Secondo il modello di sviluppo proposto da Frith[16] (1985), basato su osservazioni di bambini di lingua inglese,[17] l’acquisizione della lettura comincia con uno stadio «logografico» nel quale il bambino utilizza indizi visivi salienti per costruire un vocabolario visivo che gli permette di riconoscere in modo immediato, «a vista» appunto, parole molto familiari.
A questa prima fase, secondo Frith, ne segue una seconda, chiamata fase «alfabetica», che coincide con l’inizio dell’istruzione formale e con l’insegnamento esplicito dei principi alfabetici che regolano il sistema ortografico. In questa seconda fase il bambino impara a scomporre le parole in lettere e grafemi e ad assegnare ai singoli elementi il loro valore fonetico. Le parole quindi non appaiono più al bambino come forme ortografiche unitarie ma come insiemi di simboli linguistici e il bambino da veloce «riconoscitore» di scritte familiari, diventa un lento decodificatore di parole, familiari e non, utilizzando quella che nel modello a due vie della lettura descritto prima (Coltheart, Rastle, Perry, Langdon e Ziegler 2001) viene chiamata via fonologica.
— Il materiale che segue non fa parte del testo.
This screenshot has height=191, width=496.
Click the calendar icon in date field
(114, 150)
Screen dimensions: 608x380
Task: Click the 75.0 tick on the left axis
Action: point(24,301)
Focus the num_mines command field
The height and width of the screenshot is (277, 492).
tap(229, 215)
Secondo il modello di Frith, un passo verso la ricodifica fonologica è determinato dall’apprendimento della scrittura […]. Nella terza fase si sviluppa una strategia «ortografica» attraverso l’uso della via lessicale. In questa fase i bambini riconoscono immediatamente le parole familiari, non più attraverso caratteristiche grafiche ma attingendo a dettagliate memorie lessicali. Le parole, a questo punto, sono «catalogate» nel lessico mentale in base a unità ortografiche più grandi della singola lettera/grafema, unità che vanno a coincidere con i morfemi. La pronuncia delle parole non viene più assemblata ma recuperata dalla memoria e il bambino non necessita più, per le parole familiari, di faticose ricodifiche fonologiche ma il processo di lettura acquisisce automatismo e immediatezza.[18]
Esistono ipotesi alternative, comunque attendibili. Una di queste è la self-teaching hypothesis,[19] anche se il modello più articolato resta quello della psichiatra tedesca, che torno a descrivere
Nel modello di Uta Frith (1985) lettura e scrittura hanno un andamento evolutivo non coincidente […] una fase successiva del processo di apprendimento della lingua scritta […] prevede invece che sia la lettura a trainare la scrittura: i bambini apprendono le regole e i pattern ortografici prima attraverso la lettura e, successivamente, applicano queste nuove conoscenze ortografiche anche alla scrittura. […]
Siegel, Share e Geva (1995) concordano sul fatto che
lettura e scrittura sono basate sulla conoscenza delle regole di conversione grafema-fonema e fonema-grafema (o anche di unità più ampie) e sulla «conoscenza ortografica», cioè l’acquisizione delle regole ortografiche del linguaggio e delle specifiche rappresentazioni ortografiche delle parole.[20]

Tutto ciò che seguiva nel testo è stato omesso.